We were on a mission to sample the best chocolates and find the best hot chocolate. It had to be just like the one I experienced on the Mediterranean coast as a 21 year old … dark brown, smooth yet slightly bitter – and above all dense – with the final test being if it could hold a spoon upright.
After a visit to Hamley’s Toy Shop, Choccywoccydoodah was the delightful refuelling lunch stop. The cafe is the accessible offshoot of the chocolate sculpting business and our energy for the day came thanks to a delicious sundae, hot chocolates and a heart-stopping tasting plate.
On the hunt for chocolate in London
With a fabulously decorated square and reindeer feeding, Covent Garden is an enchanting place to visit with youngsters in the month of December. Godiva sells beautifully packaged chocolate gifts or you can wander around with a cone of chocolate-coated strawberries. We loved the little adjacent market that stocks all manner of homemade items including, of course, confections.
Our research continued in London with a visit to the M and M shop. The tiered, brightly coloured building houses a huge array of products, including the option to print confectionery with your own name. A visit to the Theatre Royal on Drury Lane to watch the musical Charlie and the Chocolate Factory completed the whole British chocolate experience.
Paris was the next stop, where you can do a walking chocolate tour, or stop at the multitude of artisanal chocolate shops as you please. Nutella is a staple and is spread lavishly on crepes and filling desserts. Extending Christmas festivities until the new year, the pretty town of Amiens does a postcard display of little stalls, with a few devoted to chocolate products and proudly displaying giant jars of the Italian spread.
The search for the perfect hot chocolate continues
As we travelled south to Italy, our expectations grew of finding the perfect cioccolata densa. We were pleased to discover absolutely delightful little hidey-hole locales with ready-to-go hot chocolate drinks that we could take with us on our explorations. A short walk from the Pitti Palace, on the cobbled streets in Florence, you’ll find Dolce Emporio, a quaint sweet shop housing cane baskets full of black ‘coal’ ready for La Befana to hand out to ‘naughty’ Italian children on 6 January.
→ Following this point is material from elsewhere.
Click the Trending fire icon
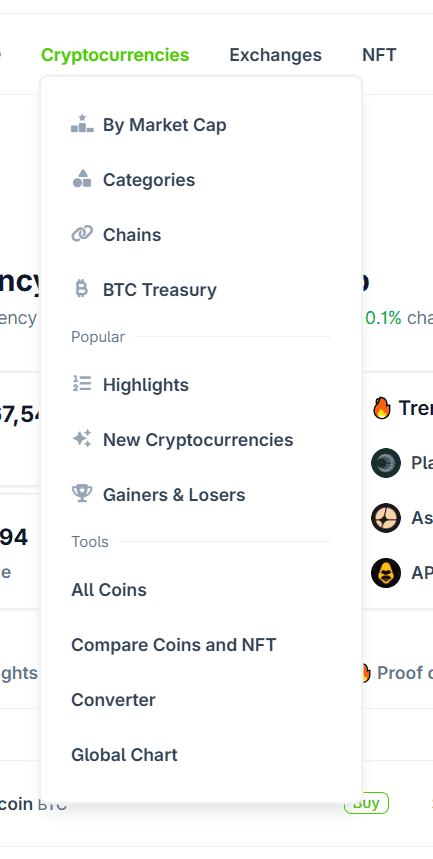 (x=381, y=408)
Keepsake tins full of sweets are the shop’s specialty.
In northern Italy, we saved a small fortune on accommodation in Venice and a stay in Padua at the Hotel Al Carson presented us with the best value, fast hot chocolate of our three month holiday. For the equivalent of AUD $6, we were presented with a challenge: a basket of biscuits and a very large pot of silky hot chocolate. We sat happily in the simply furnished lounge, chatted about our day in Venice and sipped away two cups each.
In Sicily, Modica chocolate bars were our least favourite. Perhaps it was the grainy airiness of the chocolate that was unfamiliar. The verdict on Ortigia’s hot chocolate versus the northern states? Too runny!
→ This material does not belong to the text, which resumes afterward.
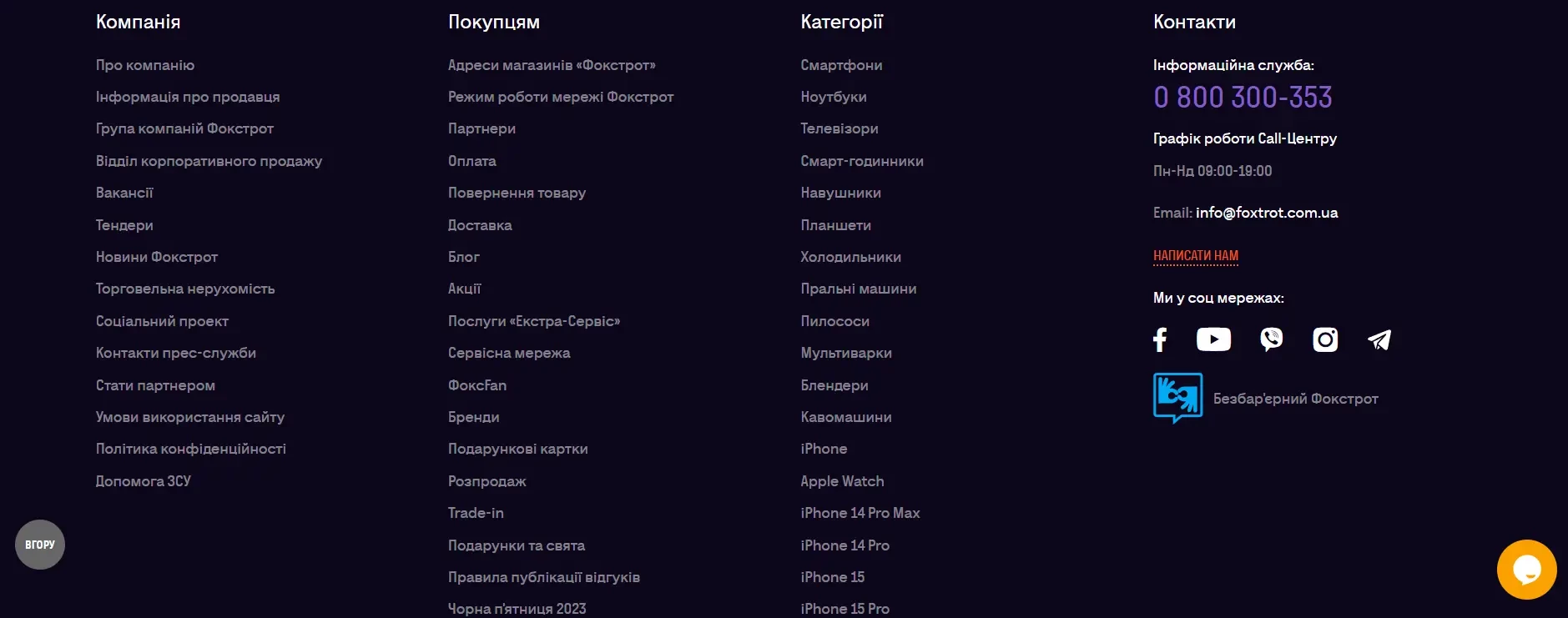Click the Viber messenger icon
The height and width of the screenshot is (618, 1568).
[x=1271, y=339]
Chocolate and kids – the perfect combination!
If you want to learn some chocolate making secrets, the Casa del Cioccolato, which is close to Perugia, provides regular workshops. The children loved watching the process of making little pieces of chocolate heaven. It was a delicious day and became even better when we strolled the main streets of Perugia to find more shops stocking whimsical treats dedicated to the sweet tooth. This town shows how serious it is about cacao when hot chocolate menus are provided. Cafe Morlacchi, near the Perugia University, lists dozens of varieties. It was here where we found our favourite hot chocolate – at Caffe di Perugia. We were hungry, it was cold and the cioccolata densa was superb. The waiters were attentive and the antique cafe had an inviting, polished, homely feel. We sank into the leather booths and slowly set about savouring ‘The Best Hot Chocolate in the World’!
Each town offered us its version of chocolate magic in bar form (and often with accompanying cafes and factories): Amedei from Pisa, Scarponi from Orvieto, Said from Rome. In our final days in Rome we were enticed into Laduree Paris, which has been baking macarons since 1862. Vencchi ice-cream, a line of the successful chocolate brand, was our final gelato experience – both shops are within a few minutes walk of the Spanish Steps.
While I was growing up in Australia in the seventies, it was all frosted snowmen, fireplaces and fir trees on our Christmas greeting cards – so Christmas in Western Europe over the chillier months felt somehow familiar and cosy.
There is nothing like the prospect of gelato, a fresh piece of pizza or any kind of chocolate to keep children walking kilometres every day. Hot chocolate is perfect in the winter months as it remains hot even in frigid outside air, thanks to its density.
Susan Whittome is mum to three curious girls, a former English teacher and current resident of Nhulunbuy in the Northern Territory’s East Arnhem Land (home to the Yolngu people). Susan has a delight in discovery and a passion for food! She has lived in Coonana, Karratha and Perth in WA, Rosebery in TAS and on Groote Eylandt in the Northern Territory.